VATE:しかし安藤さんですよね。
もちろん安藤さんに対してこんな空間にして欲しい、なんてなかなか言える訳はないんですが、限りなくそれに近い状態で地中美術館は進みました。だから、まず空間のサイズとか、この作品展示にはこれぐらいのスペースが必要とかということから始まっているんですよ。
それをきれいに安藤さん的に収まるように設計してもらってるし、組み合わせも含めてずっとやりとりをしてきましたよね。
VATE:それが出来たのはすごいことですね。
直島では80年代の後半くらいから安藤さんと関わって長いですから。私も15年くらいのやりとりをさせてもらってきたので、信用してくれたんじゃないですかね。はじめての人間が言っても、なに言ってんだっていう世界だと思うんです(笑)。本当によく聞いてくれたと思うんですよね、今から考えると。
VATE:信頼関係が出来ていたんでしょうか。
そうですね。うるさくいうので、大変だったと思うんですけど、意外と付き合ってくれたんですよ。作家のわがままにというか、いろんな要望によく相手をしてくれたと思います。

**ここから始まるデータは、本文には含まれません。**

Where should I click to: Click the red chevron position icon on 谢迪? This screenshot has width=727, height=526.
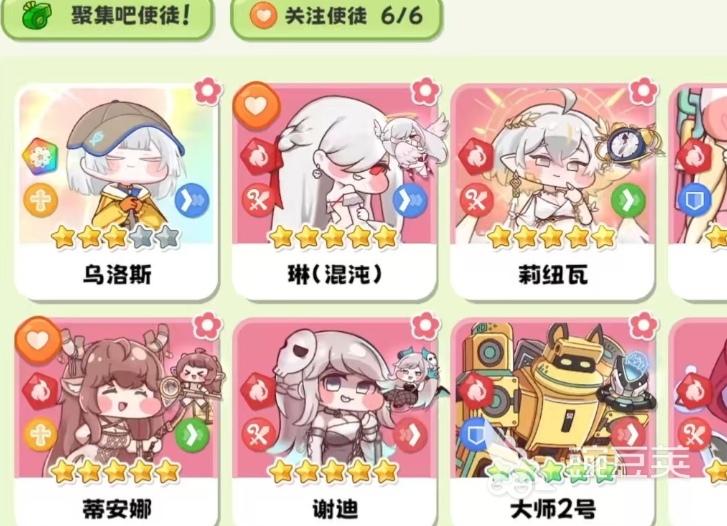point(410,434)
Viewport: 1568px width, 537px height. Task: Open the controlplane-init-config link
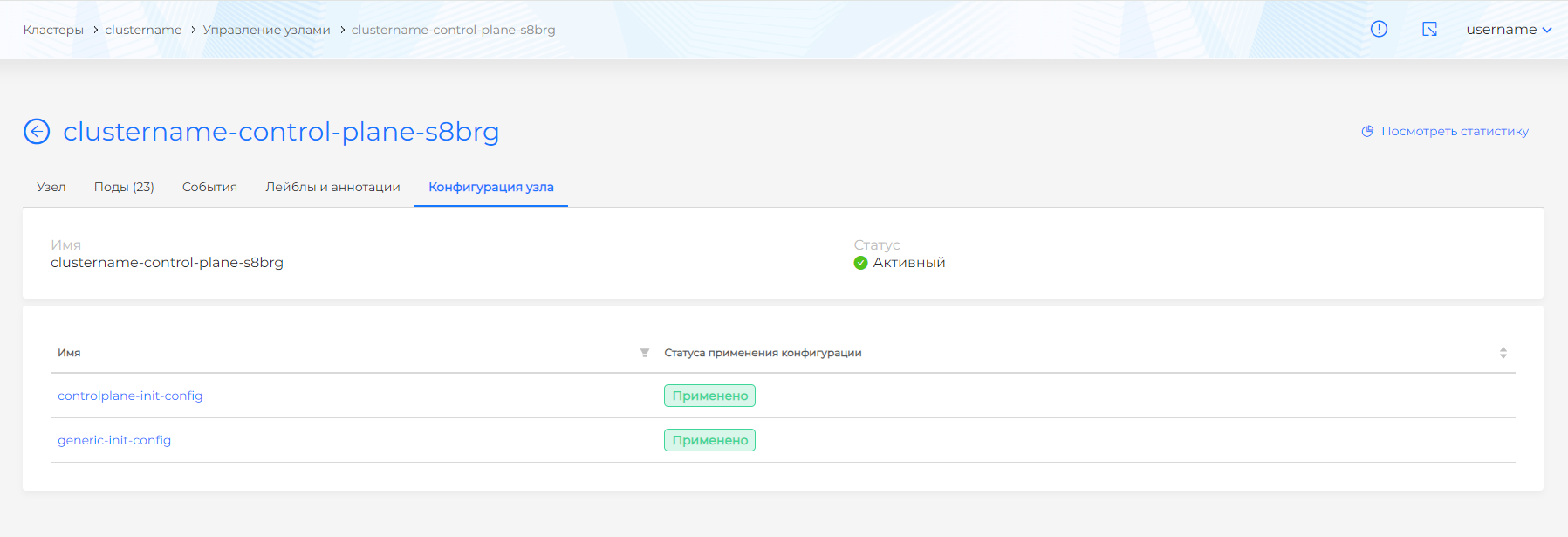(x=130, y=396)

VATE:話は直島に戻りますが、直島には安藤さんが新築された「南寺」というのがありますよね。
その中にジェームズ・タレルのインスタレーション作品『バックサイド・オブ・ザ・ムーン』がありますが、
あれは秋元さんがここに寺を造ってみたらおもしろい、とお考えになったわけですか?
あれは、いろんな条件の中であそこにいっちゃったという感じです。もともと私はジェームズ・タレルというアーティストに直島で何か記念碑的な作品を作って欲しいと思っていたんですよね。実際に90年代はじめにはジェームズ・タレルに来てもらって、直島の南側一帯を歩いてもらったりしたんですよ。その中でプランを作ってもらったりしてたんですが、あまりにもスケールが大きくて(笑)。
VATE:クレーター作ってる人ですもんね(笑)。
当時のベネッセではお金が出せるようなスケールではなかったんです。でも、じゃあジェームズ・タレルという作家をやめちゃおう、となるのは、僕にはとても勿体ない事のように思えたんです。
VATE:それでどうされたんでしょうか?
それで手に入りやすいものを探しました。やっぱり持っていた方がいいと思っていて。あまり時期が過ぎて、どんどん有名になっちゃうと値段もあがるので出来るだけコンパクトでもいいから、とにかく買えるものがあったら買った方がいいんじゃないかとは思っていたんですよね。